■ Work instructions
Pull out each line below that contains the word "preset", and copy those lines in full.

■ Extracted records
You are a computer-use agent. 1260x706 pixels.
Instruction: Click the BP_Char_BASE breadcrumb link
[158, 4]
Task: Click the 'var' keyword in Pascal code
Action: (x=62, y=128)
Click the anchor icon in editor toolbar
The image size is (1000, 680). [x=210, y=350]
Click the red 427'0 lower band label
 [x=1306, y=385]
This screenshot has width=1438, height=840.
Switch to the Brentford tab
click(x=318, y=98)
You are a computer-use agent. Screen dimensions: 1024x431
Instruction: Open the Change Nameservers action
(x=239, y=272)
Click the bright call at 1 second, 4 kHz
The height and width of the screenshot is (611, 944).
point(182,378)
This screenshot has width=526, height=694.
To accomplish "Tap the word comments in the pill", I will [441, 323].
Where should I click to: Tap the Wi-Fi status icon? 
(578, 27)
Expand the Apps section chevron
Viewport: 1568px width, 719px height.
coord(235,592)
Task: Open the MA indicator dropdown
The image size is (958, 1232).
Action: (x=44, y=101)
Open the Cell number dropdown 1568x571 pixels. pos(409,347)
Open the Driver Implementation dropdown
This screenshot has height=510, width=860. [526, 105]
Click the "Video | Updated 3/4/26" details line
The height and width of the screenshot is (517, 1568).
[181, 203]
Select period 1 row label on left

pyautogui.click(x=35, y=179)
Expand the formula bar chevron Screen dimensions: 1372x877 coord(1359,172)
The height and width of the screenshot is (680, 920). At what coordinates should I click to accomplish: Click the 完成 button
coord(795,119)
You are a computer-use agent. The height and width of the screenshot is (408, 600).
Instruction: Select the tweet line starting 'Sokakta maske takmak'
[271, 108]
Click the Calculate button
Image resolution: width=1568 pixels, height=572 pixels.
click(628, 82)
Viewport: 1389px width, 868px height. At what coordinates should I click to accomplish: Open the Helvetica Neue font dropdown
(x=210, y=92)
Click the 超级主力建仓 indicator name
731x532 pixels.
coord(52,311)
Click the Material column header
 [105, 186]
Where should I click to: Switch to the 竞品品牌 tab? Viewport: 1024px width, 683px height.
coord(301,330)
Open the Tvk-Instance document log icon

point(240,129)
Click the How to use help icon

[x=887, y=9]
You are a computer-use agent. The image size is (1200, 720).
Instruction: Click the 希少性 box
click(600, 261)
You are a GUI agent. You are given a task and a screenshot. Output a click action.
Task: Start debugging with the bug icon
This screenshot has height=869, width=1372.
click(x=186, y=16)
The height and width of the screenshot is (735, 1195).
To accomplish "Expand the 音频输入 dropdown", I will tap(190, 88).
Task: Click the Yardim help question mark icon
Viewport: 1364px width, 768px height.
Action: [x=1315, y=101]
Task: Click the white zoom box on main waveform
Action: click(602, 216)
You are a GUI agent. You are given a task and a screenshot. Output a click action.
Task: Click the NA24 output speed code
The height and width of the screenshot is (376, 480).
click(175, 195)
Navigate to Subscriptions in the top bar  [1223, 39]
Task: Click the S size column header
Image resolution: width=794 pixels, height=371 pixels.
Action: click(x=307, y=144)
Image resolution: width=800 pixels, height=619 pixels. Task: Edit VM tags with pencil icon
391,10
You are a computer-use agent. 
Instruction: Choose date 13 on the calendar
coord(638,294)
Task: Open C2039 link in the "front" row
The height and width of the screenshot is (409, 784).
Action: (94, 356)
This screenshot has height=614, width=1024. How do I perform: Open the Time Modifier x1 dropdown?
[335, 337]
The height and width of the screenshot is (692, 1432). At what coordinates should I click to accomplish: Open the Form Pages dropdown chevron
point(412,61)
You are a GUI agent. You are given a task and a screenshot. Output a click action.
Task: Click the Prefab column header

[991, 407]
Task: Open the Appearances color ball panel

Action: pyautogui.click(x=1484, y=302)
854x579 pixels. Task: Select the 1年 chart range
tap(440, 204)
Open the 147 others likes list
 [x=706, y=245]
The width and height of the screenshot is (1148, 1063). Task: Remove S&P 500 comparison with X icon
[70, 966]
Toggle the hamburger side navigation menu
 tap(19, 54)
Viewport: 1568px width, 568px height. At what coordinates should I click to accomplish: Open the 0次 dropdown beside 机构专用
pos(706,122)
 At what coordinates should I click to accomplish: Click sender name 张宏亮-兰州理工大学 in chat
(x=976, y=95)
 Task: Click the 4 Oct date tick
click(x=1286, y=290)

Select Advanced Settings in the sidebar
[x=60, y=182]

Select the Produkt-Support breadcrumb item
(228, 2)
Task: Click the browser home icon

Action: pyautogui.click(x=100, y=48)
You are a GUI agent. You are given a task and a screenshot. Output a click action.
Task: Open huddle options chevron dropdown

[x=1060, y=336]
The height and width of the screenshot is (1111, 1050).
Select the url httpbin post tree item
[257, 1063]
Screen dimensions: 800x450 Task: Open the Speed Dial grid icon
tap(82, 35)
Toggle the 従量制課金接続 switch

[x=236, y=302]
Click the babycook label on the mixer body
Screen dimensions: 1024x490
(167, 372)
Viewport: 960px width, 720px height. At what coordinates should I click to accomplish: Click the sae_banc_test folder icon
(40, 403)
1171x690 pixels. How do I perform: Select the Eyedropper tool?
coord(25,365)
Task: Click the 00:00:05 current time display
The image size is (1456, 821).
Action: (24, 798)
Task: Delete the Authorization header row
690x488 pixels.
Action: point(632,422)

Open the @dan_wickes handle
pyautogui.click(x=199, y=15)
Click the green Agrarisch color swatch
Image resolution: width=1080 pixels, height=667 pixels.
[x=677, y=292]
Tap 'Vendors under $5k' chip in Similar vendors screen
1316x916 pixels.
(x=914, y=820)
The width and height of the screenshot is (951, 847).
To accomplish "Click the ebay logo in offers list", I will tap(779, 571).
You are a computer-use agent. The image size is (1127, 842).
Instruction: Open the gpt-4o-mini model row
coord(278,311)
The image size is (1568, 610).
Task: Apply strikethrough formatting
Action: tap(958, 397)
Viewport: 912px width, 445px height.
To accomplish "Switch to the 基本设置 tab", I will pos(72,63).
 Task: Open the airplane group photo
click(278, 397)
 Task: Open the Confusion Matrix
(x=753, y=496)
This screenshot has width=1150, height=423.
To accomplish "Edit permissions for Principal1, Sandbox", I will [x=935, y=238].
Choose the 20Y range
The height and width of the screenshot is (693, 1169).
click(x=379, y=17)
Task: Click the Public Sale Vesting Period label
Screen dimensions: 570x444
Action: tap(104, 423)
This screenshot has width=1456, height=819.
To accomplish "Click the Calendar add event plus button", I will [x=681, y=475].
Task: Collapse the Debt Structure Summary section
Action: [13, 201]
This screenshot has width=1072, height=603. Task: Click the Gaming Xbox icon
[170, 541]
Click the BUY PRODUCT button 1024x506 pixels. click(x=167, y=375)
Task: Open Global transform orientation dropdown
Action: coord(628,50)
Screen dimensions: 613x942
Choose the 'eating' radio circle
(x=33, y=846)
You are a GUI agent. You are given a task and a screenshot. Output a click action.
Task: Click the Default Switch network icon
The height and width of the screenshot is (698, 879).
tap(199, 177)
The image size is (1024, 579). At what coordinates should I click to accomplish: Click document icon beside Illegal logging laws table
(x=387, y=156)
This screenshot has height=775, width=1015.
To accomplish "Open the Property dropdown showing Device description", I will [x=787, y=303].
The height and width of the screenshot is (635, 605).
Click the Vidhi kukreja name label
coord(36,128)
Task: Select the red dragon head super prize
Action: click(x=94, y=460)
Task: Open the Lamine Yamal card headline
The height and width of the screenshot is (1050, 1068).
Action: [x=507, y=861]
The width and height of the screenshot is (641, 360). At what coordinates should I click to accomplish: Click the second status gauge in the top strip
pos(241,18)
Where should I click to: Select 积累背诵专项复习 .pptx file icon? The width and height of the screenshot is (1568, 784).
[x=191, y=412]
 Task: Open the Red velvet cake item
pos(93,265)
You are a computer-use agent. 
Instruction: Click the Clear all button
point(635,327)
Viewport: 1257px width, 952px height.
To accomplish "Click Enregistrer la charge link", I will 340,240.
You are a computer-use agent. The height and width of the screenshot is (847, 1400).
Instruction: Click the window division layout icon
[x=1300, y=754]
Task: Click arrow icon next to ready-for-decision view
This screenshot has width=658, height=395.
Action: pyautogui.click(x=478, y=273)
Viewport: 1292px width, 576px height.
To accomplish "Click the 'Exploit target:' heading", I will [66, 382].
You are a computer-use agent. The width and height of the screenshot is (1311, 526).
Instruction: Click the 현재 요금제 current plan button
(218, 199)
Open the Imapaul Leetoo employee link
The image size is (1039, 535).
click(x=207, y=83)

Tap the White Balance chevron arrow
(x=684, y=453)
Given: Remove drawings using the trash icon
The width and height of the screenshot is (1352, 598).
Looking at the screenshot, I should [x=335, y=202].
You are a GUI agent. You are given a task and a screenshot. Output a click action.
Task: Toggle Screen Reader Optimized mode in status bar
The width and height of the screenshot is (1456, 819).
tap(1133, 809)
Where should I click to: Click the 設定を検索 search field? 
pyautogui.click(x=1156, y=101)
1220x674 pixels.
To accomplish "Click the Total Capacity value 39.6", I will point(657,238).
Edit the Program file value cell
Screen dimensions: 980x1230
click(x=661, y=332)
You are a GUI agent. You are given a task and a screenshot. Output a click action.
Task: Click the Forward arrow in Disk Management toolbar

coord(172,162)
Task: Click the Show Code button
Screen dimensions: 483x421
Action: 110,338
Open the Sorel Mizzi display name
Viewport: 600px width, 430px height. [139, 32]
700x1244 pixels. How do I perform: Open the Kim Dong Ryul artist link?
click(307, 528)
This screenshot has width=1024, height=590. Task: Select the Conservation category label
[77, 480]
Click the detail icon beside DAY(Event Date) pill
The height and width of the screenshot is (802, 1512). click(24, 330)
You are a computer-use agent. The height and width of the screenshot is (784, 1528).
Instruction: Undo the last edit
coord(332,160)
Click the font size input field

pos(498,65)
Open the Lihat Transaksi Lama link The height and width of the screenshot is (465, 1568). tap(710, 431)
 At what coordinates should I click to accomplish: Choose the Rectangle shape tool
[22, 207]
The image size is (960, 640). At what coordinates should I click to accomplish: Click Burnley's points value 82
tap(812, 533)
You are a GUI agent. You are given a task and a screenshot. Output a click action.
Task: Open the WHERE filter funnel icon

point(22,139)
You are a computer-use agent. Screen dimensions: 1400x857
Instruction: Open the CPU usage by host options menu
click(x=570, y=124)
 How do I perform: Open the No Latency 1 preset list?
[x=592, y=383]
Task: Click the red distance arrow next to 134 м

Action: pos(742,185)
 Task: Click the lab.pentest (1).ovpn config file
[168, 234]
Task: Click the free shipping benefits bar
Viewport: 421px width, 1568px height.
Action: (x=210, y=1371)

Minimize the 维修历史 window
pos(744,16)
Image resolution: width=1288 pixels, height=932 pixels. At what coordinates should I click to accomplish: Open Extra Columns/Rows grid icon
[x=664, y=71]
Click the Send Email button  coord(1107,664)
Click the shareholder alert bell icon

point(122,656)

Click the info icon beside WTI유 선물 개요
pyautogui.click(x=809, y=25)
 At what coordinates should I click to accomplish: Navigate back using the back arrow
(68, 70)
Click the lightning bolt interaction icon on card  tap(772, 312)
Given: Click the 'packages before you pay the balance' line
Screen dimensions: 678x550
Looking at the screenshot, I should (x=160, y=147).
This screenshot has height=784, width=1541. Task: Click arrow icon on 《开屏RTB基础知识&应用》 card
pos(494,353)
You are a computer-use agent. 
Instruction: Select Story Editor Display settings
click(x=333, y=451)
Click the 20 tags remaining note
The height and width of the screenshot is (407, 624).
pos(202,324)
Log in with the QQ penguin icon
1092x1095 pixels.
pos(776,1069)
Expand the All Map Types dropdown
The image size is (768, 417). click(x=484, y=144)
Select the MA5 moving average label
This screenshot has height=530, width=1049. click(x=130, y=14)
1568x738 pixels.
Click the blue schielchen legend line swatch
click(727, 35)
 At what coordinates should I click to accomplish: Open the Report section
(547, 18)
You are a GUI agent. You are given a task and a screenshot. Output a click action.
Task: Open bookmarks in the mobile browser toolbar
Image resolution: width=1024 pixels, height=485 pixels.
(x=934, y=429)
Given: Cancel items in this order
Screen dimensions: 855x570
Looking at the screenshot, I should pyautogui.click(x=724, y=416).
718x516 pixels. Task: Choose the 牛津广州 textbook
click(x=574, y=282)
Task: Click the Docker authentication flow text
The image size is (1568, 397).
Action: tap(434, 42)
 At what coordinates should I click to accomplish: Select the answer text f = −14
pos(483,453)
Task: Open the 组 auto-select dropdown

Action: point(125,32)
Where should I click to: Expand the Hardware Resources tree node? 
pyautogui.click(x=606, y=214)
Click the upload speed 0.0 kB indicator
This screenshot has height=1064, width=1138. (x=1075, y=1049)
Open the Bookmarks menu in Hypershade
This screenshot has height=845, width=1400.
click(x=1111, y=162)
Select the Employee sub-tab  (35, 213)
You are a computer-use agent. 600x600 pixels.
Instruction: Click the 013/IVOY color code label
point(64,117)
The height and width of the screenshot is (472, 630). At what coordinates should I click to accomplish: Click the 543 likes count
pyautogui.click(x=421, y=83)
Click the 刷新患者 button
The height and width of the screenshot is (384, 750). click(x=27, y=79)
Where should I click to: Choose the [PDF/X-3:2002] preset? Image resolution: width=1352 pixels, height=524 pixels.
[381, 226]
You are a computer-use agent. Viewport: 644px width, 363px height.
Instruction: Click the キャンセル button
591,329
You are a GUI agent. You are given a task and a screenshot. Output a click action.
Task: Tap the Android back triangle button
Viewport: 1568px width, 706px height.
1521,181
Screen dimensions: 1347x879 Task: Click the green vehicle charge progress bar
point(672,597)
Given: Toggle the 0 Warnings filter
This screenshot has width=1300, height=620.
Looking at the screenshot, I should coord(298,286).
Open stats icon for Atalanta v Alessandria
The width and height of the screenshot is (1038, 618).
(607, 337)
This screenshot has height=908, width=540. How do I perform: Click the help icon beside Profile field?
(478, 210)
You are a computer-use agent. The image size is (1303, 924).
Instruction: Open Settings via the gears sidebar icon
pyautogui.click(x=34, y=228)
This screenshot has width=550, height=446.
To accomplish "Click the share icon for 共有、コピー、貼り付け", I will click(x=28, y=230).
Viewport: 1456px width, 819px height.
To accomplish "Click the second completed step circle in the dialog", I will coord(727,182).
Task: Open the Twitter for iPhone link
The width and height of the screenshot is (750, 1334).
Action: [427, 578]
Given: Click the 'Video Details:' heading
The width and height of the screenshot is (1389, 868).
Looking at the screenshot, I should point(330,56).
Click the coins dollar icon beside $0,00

■ Written reply
 How do I perform: Open the No Latency 1 preset list?
Where should I click to: Choose the [PDF/X-3:2002] preset? Image resolution: width=1352 pixels, height=524 pixels.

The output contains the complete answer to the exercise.